:: SUPPLIED DATA

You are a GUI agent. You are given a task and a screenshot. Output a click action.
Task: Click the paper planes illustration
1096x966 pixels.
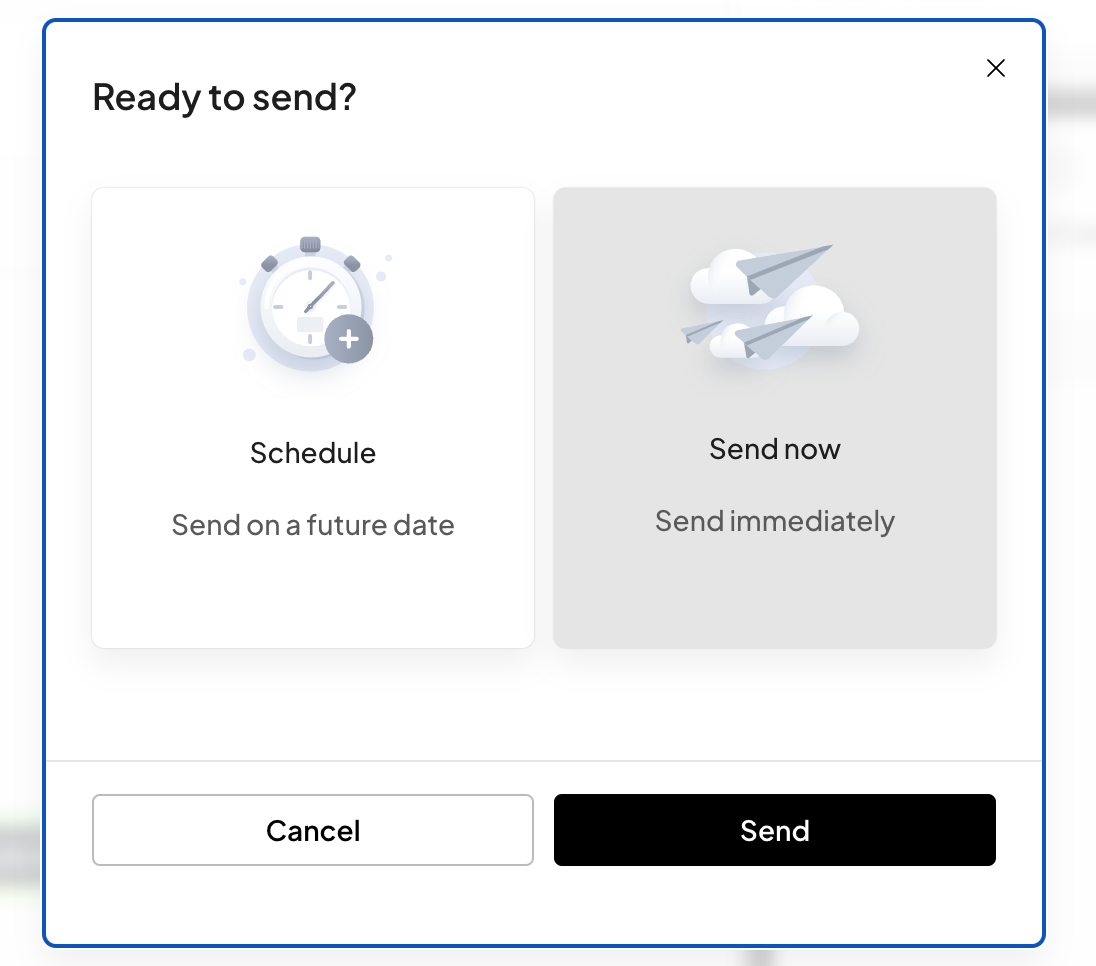tap(771, 303)
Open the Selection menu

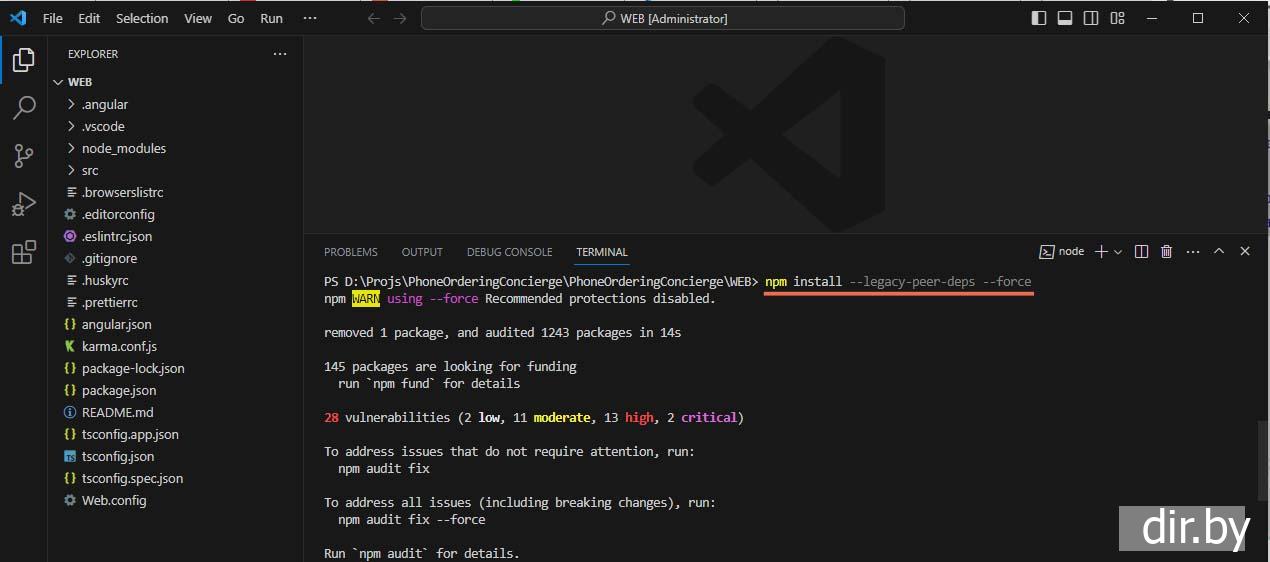(x=142, y=18)
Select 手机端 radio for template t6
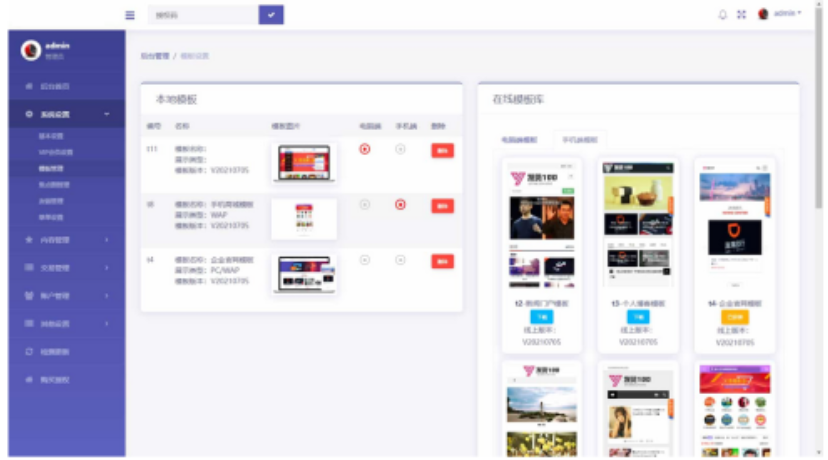828x460 pixels. [x=400, y=204]
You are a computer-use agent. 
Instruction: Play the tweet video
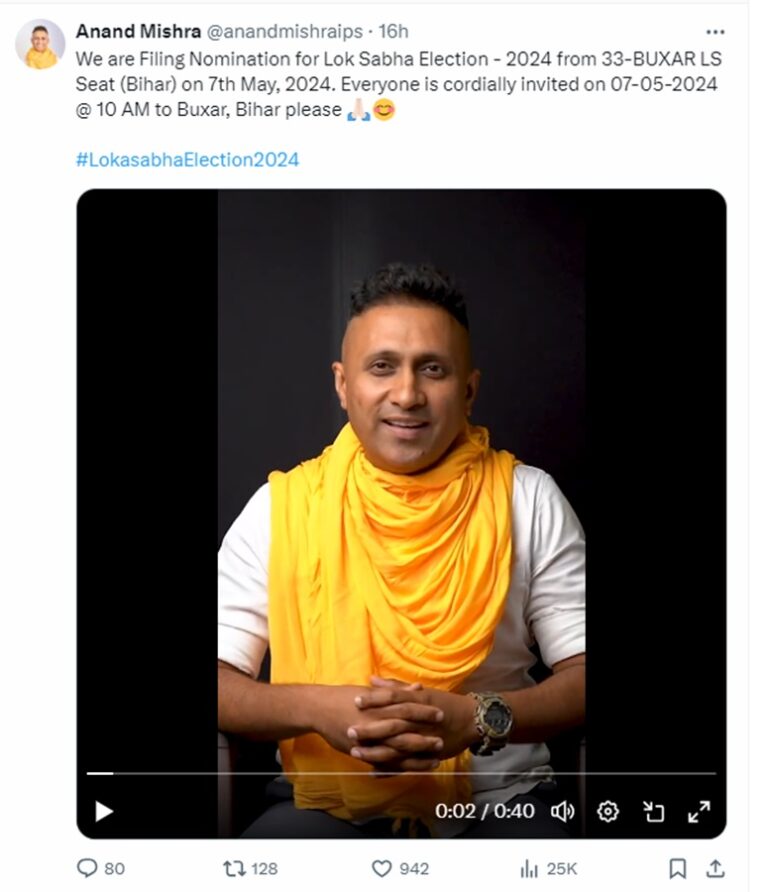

::::

-- PROMPT --
The records above must be printed exactly, but the pictures they hold should be omitted.

-- TASK RESULT --
You are a GUI agent. You are given a task and a screenshot. Output a click action.
Task: Click the paper planes illustration
1096x966 pixels.
tap(771, 303)
Open the Selection menu

(x=142, y=18)
Select 手机端 radio for template t6
828x460 pixels. [x=400, y=204]
You are a computer-use agent. 
Instruction: Play the tweet video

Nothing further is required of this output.